- Born: 1 February 1806 Kamenický Šenov, Austrian Empire
- Died: 11 June 1877 (aged 71) Hainburg
- Occupations: Trade-facilitator, explorer, writer
- Known for: Exploring Egypt

= Ignaz Pallme =

Ignaz Samuel Pallme (1 February 1806 – 11 June 1877) was a German Bohemian explorer. He undertook a journey to Kordofan in 1837, on commission, for a mercantile establishment at Cairo, in the hope of discovering new channels of traffic with central Africa.

==Life==
In the pursuit of his object, he sojourned (1837–1839) longer in the country than any European before him; the information he furnished respecting the state of this province of Egypt in particular, and of the Belled Soudan in general, may, therefore, be considered the most authentic in existence at that time. That few travellers have visited these countries before Pallme, and subjected the information they were enabled to collect to print, may be deduced from the facts, that scarcely one-half of the places mentioned in Pallme's book are to be found on the maps of that time.

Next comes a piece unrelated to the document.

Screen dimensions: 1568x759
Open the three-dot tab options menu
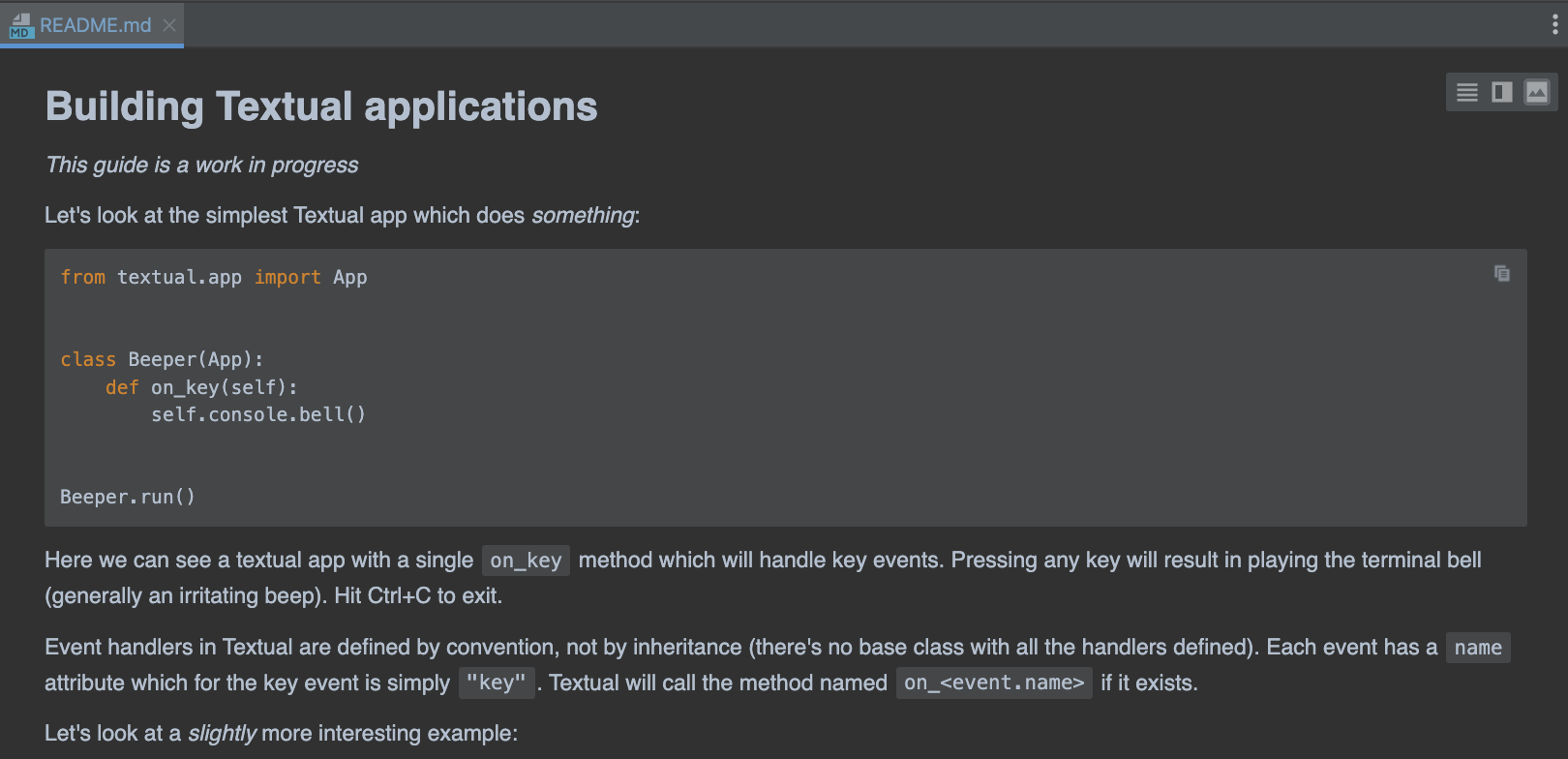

The book Kordofan, written by Ignaz Pallme, is at the Austrian National Library in Vienna. Based on notes collected during Pallme's residence in Kordofan (Kurdufan), the book is embracing a description of that province of Egypt and of some of the bordering countries, with a review of the state of the commerce in those countries, of the habits and customs of the inhabitants, as also an account of the slave-hunts taking place under the government of Mehemet Ali.